Lately, social media consciousness-raising has become an actively amplifying and emotionally stirring sight. In the context of vitiligo, we would encounter noteworthy representative cases in which individuals with vitiligo take a crack at bartering the customary down casted profile of vitiligo with a new-fangled elated picture of it. Through social media engagement, women in India are evidently observed to be vigorously participating in feminist consciousness-raising enterprises through blogging and vlogging. Cyberspaces are being efficiently and radically used to depict the proposed shift from the detrimental approximation of the condition to a more prolific and optimistic portrait of it. Thus, in the midst of these manifold schemes reclines active addressal of the garden variety stigmas that encircle vitiligo.
Opening Up and Voicing Out: Riya Agrawal Narrates
What sweeping and insurgent messages do women’s virtual engagement in consciousness-raising transmit? These messages orbit around the re-consideration and re-construction of the aesthetical, psycho-social, socio-cultural and existential reverberations affixed to the condition. Riya Agrawal (Rhea Agrawal), a 22-year-old vitiligo influencer talks about the tendered shift from being an object of self-conscious negative emotional experiences to becoming a subject of change through the enterprise of consciousness-raising.
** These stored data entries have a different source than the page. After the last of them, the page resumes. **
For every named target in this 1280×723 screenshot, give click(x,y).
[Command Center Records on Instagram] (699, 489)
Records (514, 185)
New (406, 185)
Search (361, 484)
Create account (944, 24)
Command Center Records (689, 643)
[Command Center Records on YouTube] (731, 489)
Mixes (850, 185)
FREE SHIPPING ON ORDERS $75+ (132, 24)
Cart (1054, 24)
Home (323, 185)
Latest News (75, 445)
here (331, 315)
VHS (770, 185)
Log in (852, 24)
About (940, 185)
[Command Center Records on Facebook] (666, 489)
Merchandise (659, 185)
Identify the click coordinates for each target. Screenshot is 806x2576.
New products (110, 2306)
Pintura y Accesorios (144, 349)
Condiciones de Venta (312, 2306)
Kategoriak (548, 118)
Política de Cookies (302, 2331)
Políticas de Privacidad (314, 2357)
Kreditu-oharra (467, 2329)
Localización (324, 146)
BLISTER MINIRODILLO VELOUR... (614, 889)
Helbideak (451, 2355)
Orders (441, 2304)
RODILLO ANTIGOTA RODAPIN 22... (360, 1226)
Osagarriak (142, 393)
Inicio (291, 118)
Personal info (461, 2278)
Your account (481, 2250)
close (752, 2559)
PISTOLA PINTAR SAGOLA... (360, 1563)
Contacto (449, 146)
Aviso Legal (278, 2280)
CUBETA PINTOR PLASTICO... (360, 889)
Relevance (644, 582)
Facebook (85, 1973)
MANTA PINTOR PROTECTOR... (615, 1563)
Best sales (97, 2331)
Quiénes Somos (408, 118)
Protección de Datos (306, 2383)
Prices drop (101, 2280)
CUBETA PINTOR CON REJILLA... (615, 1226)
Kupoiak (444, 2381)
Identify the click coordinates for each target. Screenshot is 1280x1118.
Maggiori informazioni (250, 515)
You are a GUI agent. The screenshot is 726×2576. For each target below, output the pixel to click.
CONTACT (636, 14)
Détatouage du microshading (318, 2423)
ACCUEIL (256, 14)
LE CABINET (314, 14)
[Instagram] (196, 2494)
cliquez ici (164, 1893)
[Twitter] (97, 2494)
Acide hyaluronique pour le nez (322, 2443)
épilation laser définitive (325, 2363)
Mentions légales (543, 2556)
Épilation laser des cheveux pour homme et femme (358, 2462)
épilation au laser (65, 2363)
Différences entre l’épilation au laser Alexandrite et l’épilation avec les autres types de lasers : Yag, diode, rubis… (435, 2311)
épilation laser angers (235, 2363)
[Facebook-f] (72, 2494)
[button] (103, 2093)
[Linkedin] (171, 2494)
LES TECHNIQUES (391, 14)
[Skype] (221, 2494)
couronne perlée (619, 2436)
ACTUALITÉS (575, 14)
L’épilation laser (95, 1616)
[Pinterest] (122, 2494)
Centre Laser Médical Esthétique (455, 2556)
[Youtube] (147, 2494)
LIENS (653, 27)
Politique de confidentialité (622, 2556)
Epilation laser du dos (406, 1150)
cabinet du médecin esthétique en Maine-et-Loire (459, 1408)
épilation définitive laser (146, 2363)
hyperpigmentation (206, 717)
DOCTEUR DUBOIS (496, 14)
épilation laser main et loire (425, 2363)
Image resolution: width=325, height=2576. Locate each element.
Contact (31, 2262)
She states:
“I always wanted to be loud and proud about my skin condition. I yearn for change and I gradually understood that for change to happen, creation of a vision is rudimentary and this vision even enjoins performance and communication. With my social media handle, I consciously chose to raise awareness about Vitiligo. Yes, I was subjected to shaming, but, self-acceptance and self-celebration is all that I have with me, for me, presently.”
When asked about her underlying intent and target, she highlighted about the role of consciousness-raising:
“My fundamental aim is to foster consciousness expansion. I know there are inestimable women (or individuals in general) who are confronted with many profound emotional charges in view of the aesthetical prejudices that orbit around the skin condition. Hence, I wish to share my personal stories and raise public consciousness. I feel, virtual feminist consciousness-raising schemes have the capacity to examine stereotypes, challenge them and repress them. It is time for us to recover from being negatively self-conscious about oneself to becoming an agent of feminist consciousness-raising.”
Thus, if we intricately review the case of vitiligo, it is perceptible that there has been an escalating cruise wherein the subjects have undergone a move from being passive objects of negative self-consciousness emotionality to becoming active subjects of change.
This World Vitiligo Day, let us ask ourselves: “Vitiligo is an emotionally sapping disease in itself, why spiral the ordeal with socio-cultural denunciation?”
Brownmiller, S. (1999). In Our Time: Memoir of a Revolution.
Sarachild, K. (1973). Consciousness-raising: A Radical Weapon. Feminist Revolution, pp. 144-150.1973-consciousness-raising-radical-weapon-k-sarachild-redstockings.pdf (wordpress.com)
Sartre, J.P. (2002). Sketch for a Theory of Emotions. Translated by Philip Mairet. London: Routledge.
A dedicated, detailed and capable doctoral candidate at Centre for Philosophy, School of Social Sciences- I, Jawaharlal Nehru University, New Delhi, India. Creative and engaging research scholar articulate in communicating complex ideas to others with sublime verbal and written analytical and critical skills. Research engagement includes and is not limited to the areas of Feminist Philosophy, Care Ethics and Philosophy of Emotions. Also, an entry level college professor aiming at working with and for students to extend information, stimulate thinking and encourage learning.